+++ MATERIAL PROVIDED
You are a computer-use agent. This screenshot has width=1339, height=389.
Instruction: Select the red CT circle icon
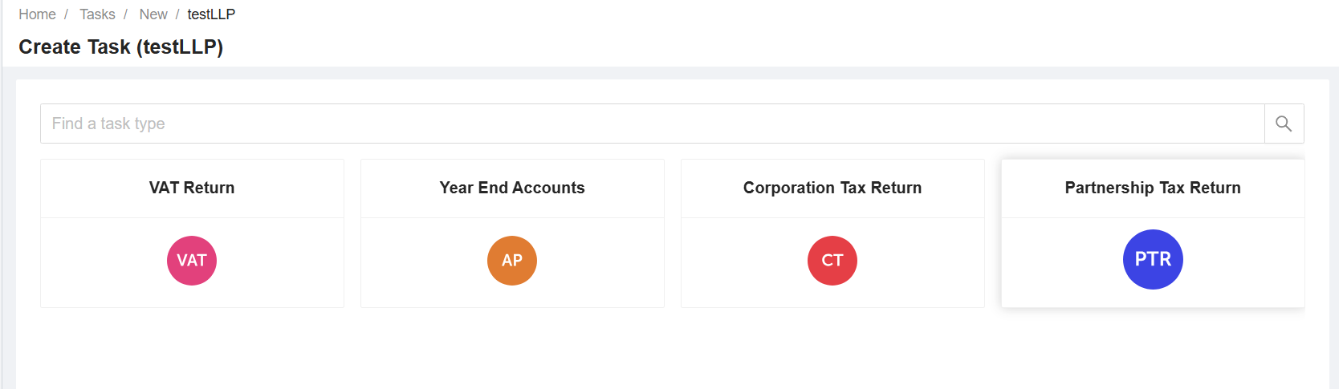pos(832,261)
++++++
+++ MATERIAL PROVIDED
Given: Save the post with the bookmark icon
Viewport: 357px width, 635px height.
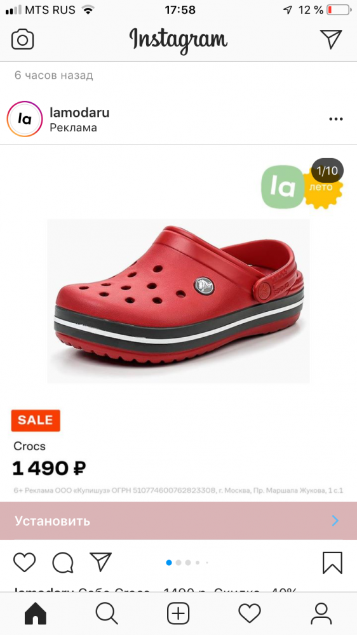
++++++
• WHAT YOU SHOULD DO: Copy down each line in the entries that has the word "height".

• TASK RESULT:
You are a computer-use agent. This screenshot has width=1339, height=389.
Viewport: 357px width, 635px height.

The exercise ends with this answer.